TASK TO CARRY OUT: All lines from the one that has "You are a computer-use" onward to the end of the records below are to be returned exactly; pictures are to be skipped.

Records drawn from a dataset:
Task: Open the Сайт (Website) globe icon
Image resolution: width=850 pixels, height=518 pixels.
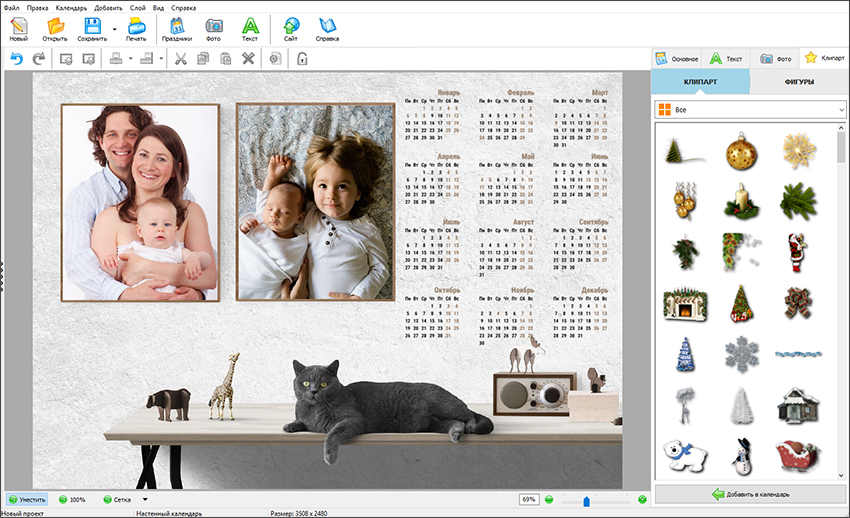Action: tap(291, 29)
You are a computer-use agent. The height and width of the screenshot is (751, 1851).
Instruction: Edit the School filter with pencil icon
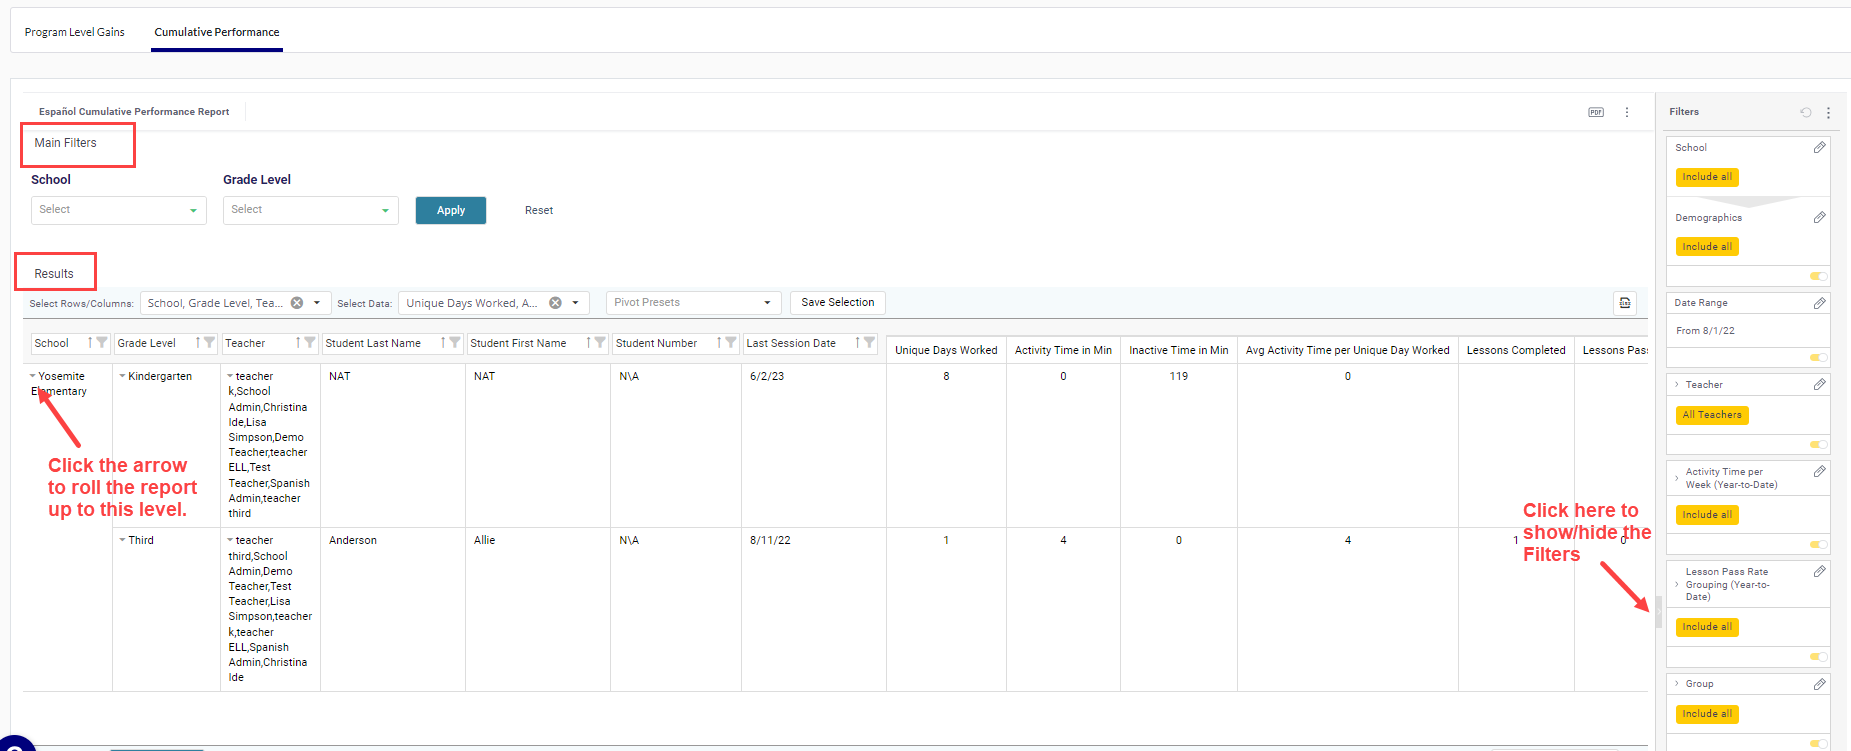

THE COMPLETED TASK:
You are a computer-use agent. The height and width of the screenshot is (751, 1851).
Instruction: Edit the School filter with pencil icon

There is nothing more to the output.